─── LISTAGE ───
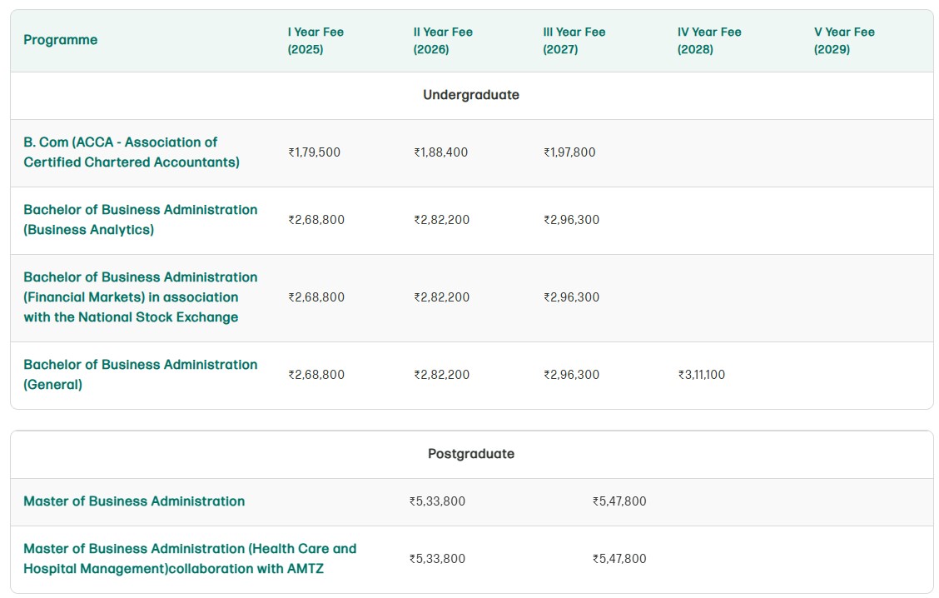The height and width of the screenshot is (598, 939).
Task: Click the Programme column header
Action: 61,40
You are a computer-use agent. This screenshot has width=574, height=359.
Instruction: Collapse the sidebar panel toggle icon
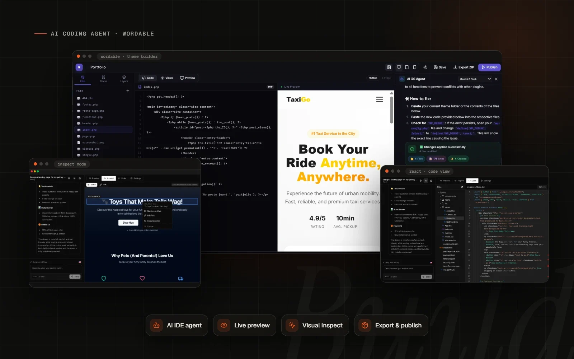tap(389, 67)
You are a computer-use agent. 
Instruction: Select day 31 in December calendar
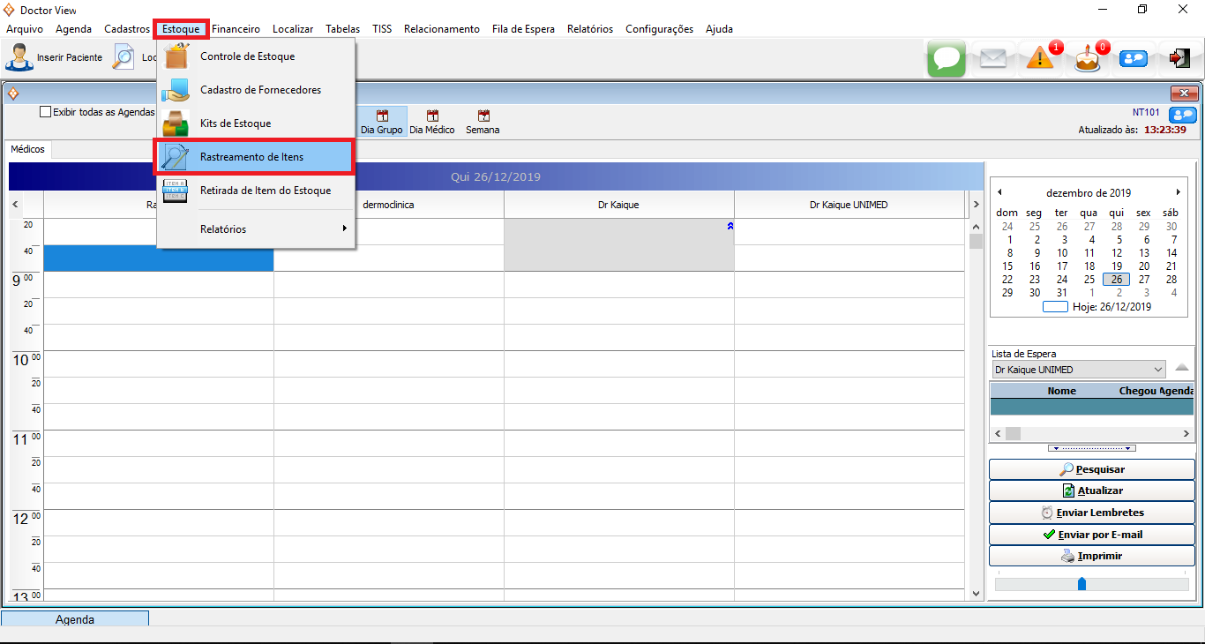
───
> [ÉNONCÉ DU PROBLÈME] Extrayez des données ci-dessus chaque ligne où figure la chaîne « Instruction ».

> [SOLUTION DU PROBLÈME]
Instruction: Collapse the sidebar panel toggle icon
Instruction: Select day 31 in December calendar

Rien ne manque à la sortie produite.